=== MATERIAL PROVIDED ===

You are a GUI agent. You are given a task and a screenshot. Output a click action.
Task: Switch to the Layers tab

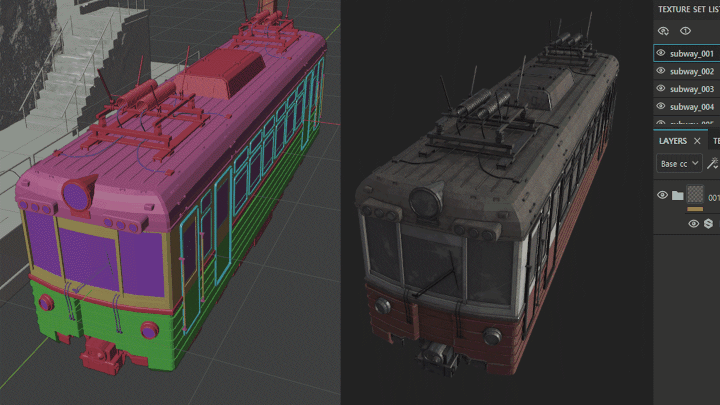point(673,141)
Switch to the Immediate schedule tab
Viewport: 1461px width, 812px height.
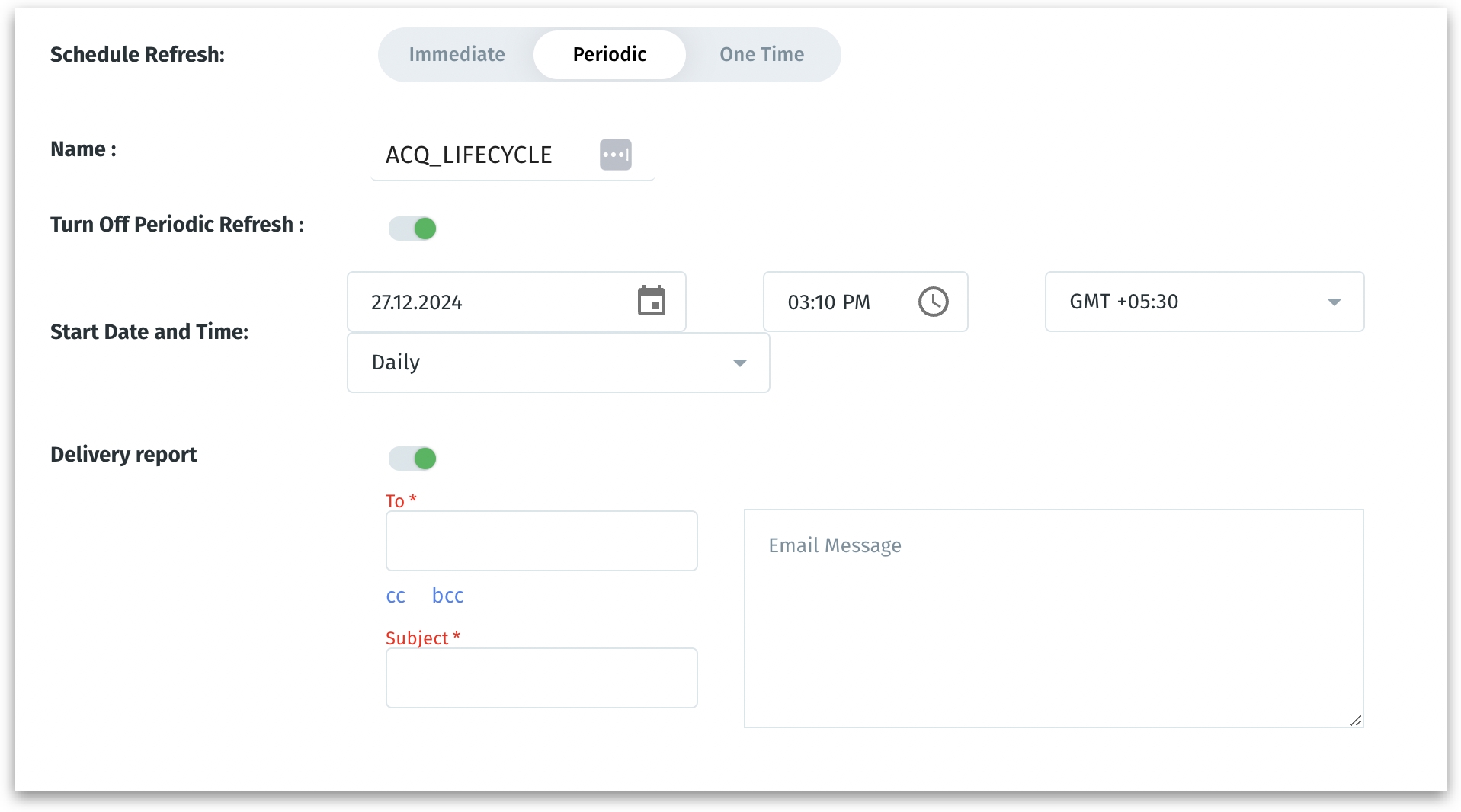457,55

===

- WORK TO BE COMPLETED
An exact copy of each entry is required, minus the pictures.

- SOLUTION
You are a GUI agent. You are given a task and a screenshot. Output a click action.
Task: Switch to the Layers tab

point(673,141)
Switch to the Immediate schedule tab
Viewport: 1461px width, 812px height.
457,55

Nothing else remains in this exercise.